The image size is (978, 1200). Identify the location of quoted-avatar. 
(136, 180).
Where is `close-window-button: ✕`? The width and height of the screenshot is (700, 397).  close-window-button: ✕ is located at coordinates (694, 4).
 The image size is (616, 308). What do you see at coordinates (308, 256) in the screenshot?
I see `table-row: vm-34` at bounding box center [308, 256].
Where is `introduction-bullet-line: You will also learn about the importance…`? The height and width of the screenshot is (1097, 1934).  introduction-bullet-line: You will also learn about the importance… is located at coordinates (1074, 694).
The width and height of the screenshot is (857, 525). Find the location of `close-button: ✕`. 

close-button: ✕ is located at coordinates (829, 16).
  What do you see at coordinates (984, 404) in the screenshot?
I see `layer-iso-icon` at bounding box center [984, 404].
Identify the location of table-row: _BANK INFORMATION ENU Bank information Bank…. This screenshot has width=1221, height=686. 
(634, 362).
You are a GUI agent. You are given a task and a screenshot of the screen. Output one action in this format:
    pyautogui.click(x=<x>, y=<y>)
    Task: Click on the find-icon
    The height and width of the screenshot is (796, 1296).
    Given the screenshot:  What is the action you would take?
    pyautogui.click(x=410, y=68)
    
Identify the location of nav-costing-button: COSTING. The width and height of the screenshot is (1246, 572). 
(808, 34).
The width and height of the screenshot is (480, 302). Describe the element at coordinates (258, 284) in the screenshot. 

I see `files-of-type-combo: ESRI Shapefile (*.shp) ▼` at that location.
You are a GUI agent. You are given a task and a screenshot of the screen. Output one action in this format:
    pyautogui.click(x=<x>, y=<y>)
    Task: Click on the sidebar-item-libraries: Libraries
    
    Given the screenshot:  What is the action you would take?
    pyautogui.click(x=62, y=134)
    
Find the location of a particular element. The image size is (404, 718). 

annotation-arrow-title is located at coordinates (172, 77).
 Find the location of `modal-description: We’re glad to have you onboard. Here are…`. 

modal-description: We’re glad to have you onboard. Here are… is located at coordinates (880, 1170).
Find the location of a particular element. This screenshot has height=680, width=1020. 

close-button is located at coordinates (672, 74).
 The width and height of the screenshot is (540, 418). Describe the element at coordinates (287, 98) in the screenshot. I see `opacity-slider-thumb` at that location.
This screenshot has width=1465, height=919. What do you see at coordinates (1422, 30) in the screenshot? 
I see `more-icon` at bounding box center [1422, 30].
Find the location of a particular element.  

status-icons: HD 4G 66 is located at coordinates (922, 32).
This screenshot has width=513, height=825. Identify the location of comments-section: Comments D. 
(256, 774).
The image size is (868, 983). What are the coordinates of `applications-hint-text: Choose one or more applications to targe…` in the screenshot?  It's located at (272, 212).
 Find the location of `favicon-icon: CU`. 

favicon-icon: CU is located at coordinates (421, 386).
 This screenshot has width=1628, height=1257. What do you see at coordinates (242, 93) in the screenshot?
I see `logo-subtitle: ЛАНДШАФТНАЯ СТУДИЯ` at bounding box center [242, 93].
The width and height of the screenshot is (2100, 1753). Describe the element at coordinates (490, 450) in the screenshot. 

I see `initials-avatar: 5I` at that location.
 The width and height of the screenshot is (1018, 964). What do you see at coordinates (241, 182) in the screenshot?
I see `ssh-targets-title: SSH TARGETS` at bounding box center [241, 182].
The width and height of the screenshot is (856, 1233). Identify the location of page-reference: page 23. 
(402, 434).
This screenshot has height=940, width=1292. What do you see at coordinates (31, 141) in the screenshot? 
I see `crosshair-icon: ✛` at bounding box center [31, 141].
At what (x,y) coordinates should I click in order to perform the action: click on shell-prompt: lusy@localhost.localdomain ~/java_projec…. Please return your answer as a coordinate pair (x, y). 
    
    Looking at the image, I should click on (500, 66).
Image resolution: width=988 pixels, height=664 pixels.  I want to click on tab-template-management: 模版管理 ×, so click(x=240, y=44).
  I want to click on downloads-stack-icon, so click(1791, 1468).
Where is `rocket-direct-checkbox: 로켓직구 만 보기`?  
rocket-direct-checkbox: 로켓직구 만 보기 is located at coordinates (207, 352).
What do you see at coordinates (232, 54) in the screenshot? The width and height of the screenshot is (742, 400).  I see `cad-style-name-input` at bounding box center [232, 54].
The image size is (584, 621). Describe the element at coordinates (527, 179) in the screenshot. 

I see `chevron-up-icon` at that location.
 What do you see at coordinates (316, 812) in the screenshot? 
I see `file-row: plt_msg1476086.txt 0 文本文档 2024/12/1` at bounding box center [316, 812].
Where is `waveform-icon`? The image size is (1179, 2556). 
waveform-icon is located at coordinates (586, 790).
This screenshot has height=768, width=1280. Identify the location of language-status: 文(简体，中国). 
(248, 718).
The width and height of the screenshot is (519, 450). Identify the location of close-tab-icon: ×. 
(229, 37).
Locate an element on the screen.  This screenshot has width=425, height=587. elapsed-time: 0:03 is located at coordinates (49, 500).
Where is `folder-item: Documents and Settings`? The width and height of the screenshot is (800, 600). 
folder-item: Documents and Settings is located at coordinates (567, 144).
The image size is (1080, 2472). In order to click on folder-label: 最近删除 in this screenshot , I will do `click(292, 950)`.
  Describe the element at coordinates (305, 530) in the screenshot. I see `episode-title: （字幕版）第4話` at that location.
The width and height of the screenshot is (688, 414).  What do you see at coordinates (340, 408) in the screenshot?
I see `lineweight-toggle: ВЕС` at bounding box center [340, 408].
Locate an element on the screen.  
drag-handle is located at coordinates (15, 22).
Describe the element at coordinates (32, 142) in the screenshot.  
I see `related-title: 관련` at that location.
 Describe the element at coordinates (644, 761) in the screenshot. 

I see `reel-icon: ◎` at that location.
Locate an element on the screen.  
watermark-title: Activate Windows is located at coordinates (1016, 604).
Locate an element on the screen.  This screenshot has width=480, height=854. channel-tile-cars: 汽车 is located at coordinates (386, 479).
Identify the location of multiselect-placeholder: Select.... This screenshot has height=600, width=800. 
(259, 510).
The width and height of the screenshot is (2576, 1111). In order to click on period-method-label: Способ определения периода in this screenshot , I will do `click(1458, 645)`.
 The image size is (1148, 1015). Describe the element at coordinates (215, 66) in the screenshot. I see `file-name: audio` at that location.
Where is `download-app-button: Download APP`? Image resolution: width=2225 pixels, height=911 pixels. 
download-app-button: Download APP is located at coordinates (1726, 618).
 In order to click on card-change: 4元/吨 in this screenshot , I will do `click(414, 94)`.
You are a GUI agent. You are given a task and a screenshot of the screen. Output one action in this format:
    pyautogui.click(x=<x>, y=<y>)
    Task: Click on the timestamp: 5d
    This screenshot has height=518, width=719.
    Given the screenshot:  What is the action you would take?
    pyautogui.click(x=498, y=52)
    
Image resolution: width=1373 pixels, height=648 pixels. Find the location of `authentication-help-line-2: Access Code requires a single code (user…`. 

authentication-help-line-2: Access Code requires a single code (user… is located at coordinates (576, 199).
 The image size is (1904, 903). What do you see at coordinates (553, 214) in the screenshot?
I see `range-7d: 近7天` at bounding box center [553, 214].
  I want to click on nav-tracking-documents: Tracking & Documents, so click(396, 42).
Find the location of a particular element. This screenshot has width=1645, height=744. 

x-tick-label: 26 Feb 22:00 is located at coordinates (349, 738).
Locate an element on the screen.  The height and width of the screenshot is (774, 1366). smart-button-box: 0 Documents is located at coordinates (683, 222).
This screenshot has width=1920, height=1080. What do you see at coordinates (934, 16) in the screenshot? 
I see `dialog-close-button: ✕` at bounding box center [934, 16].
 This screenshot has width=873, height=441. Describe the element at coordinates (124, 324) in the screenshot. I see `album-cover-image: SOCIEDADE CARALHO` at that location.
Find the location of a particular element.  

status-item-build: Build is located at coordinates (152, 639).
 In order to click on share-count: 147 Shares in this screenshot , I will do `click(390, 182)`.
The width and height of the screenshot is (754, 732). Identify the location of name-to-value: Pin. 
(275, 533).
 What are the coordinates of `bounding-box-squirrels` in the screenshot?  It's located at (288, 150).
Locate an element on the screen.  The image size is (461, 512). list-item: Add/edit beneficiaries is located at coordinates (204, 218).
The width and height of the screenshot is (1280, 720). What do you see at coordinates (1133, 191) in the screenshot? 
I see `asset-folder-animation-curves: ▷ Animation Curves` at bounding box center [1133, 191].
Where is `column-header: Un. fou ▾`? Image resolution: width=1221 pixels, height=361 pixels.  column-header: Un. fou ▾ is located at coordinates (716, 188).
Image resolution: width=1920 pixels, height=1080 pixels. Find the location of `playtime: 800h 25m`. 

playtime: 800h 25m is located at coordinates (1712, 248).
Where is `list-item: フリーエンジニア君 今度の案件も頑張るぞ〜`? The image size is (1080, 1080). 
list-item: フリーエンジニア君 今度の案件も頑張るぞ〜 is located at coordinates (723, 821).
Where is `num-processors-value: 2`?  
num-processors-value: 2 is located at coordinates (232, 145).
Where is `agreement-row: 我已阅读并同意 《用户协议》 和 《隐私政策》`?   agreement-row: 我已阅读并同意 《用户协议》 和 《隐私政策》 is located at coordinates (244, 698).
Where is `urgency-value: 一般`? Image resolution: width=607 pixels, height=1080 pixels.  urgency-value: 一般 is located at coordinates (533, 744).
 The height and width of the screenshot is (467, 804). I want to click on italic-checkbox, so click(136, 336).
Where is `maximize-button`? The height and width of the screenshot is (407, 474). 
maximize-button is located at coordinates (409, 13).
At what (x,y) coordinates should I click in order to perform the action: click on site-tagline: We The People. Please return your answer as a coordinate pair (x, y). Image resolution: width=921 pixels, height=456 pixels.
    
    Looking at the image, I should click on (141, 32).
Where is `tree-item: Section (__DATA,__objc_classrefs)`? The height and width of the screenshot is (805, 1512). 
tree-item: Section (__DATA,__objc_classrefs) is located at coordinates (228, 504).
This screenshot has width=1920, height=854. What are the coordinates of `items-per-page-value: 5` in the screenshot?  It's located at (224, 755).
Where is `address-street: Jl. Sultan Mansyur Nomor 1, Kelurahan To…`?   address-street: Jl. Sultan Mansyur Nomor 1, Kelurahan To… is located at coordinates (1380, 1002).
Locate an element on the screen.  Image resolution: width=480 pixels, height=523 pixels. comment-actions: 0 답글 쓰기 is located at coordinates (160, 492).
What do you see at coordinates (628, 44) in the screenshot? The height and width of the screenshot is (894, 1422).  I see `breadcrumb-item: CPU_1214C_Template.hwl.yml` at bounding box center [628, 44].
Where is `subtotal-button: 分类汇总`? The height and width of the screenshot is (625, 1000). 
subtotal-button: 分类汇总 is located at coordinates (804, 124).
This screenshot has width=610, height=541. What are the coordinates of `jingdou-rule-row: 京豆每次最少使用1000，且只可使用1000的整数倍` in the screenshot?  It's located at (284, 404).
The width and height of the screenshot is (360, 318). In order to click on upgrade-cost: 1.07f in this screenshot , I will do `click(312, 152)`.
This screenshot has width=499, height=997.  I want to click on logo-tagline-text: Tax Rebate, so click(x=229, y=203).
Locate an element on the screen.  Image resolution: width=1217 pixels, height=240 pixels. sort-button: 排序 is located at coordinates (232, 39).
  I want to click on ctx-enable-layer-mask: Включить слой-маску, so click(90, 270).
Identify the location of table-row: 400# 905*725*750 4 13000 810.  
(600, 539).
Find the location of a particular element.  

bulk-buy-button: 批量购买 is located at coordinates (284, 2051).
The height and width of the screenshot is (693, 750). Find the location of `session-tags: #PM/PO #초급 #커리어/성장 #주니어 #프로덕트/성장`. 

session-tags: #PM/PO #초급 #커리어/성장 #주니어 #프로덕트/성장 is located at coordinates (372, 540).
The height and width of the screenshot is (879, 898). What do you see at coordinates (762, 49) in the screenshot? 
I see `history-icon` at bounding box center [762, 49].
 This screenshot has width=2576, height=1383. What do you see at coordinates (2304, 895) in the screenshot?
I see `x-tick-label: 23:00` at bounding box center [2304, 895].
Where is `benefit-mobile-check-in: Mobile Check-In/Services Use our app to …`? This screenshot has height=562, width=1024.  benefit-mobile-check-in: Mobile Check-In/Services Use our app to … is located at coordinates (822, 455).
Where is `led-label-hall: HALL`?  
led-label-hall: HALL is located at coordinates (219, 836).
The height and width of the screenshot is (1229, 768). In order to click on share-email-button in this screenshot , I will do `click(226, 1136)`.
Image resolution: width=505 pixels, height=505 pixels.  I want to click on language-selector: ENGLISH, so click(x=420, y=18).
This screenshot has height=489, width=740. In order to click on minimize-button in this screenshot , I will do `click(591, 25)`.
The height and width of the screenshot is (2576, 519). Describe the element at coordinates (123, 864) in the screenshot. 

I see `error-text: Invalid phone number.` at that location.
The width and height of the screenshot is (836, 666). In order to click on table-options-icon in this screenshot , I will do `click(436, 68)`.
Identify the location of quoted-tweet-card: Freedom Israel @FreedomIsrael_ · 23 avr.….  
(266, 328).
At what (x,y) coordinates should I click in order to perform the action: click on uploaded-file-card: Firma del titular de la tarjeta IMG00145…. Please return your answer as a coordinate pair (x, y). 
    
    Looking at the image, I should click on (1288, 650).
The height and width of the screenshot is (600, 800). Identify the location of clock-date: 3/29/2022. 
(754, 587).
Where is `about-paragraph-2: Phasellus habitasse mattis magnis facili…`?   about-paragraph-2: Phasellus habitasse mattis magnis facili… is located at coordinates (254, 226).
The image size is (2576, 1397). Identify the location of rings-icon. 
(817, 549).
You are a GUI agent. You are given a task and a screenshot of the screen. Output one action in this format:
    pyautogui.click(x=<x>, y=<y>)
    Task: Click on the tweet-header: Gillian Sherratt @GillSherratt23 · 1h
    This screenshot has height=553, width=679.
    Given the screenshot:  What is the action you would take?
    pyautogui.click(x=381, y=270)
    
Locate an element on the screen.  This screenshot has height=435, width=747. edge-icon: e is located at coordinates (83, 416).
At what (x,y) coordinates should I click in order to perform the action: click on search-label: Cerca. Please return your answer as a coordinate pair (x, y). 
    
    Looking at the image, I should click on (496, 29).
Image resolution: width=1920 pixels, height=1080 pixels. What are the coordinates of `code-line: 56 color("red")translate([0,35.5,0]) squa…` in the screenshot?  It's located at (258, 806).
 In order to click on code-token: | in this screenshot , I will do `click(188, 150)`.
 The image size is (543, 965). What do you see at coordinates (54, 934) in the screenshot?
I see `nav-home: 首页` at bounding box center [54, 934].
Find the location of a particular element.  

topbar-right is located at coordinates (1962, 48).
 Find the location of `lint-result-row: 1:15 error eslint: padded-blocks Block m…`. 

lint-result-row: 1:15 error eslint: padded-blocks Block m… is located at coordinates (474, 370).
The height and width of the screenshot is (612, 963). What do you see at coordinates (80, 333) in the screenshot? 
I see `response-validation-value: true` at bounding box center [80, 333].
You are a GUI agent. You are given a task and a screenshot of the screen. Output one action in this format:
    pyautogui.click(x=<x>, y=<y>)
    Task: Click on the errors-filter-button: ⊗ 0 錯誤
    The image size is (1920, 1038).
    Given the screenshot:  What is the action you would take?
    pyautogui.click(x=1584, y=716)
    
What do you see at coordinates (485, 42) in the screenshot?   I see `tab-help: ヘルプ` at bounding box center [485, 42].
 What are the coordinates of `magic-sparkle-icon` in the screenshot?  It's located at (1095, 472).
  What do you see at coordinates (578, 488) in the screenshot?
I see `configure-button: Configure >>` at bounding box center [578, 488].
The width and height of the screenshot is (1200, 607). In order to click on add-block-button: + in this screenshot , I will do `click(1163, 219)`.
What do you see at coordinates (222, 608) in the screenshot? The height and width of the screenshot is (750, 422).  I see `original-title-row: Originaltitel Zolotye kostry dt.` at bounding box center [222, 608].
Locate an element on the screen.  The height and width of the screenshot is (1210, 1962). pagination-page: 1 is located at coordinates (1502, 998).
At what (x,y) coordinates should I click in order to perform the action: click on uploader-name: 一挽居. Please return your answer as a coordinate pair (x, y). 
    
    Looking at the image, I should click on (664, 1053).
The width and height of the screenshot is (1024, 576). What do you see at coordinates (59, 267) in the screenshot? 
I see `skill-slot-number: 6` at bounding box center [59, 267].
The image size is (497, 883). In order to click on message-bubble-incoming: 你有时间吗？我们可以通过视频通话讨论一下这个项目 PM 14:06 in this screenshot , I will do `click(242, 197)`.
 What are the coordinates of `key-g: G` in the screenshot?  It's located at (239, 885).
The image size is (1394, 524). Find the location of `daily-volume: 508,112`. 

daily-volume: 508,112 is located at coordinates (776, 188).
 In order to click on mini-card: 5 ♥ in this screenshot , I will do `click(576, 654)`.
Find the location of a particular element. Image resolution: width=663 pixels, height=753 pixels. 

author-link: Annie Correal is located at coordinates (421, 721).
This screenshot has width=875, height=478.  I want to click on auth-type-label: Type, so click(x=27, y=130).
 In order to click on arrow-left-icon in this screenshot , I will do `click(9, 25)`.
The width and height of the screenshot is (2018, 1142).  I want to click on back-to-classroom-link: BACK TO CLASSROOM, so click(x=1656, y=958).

_Exercise goal_
Please copy out the items verbatim, beginning with the line containing "Image resolution: width=988" and continuing through the line containing "folder-item: Documents and Settings is".

_Your response_
Image resolution: width=988 pixels, height=664 pixels.  I want to click on tab-template-management: 模版管理 ×, so click(x=240, y=44).
  I want to click on downloads-stack-icon, so click(1791, 1468).
Where is `rocket-direct-checkbox: 로켓직구 만 보기`?  
rocket-direct-checkbox: 로켓직구 만 보기 is located at coordinates (207, 352).
What do you see at coordinates (232, 54) in the screenshot? The width and height of the screenshot is (742, 400).  I see `cad-style-name-input` at bounding box center [232, 54].
The image size is (584, 621). Describe the element at coordinates (527, 179) in the screenshot. 

I see `chevron-up-icon` at that location.
 What do you see at coordinates (316, 812) in the screenshot? 
I see `file-row: plt_msg1476086.txt 0 文本文档 2024/12/1` at bounding box center [316, 812].
Where is `waveform-icon`? The image size is (1179, 2556). 
waveform-icon is located at coordinates (586, 790).
This screenshot has height=768, width=1280. Identify the location of language-status: 文(简体，中国). 
(248, 718).
The width and height of the screenshot is (519, 450). Identify the location of close-tab-icon: ×. 
(229, 37).
Locate an element on the screen.  This screenshot has width=425, height=587. elapsed-time: 0:03 is located at coordinates (49, 500).
Where is `folder-item: Documents and Settings`? The width and height of the screenshot is (800, 600). 
folder-item: Documents and Settings is located at coordinates (567, 144).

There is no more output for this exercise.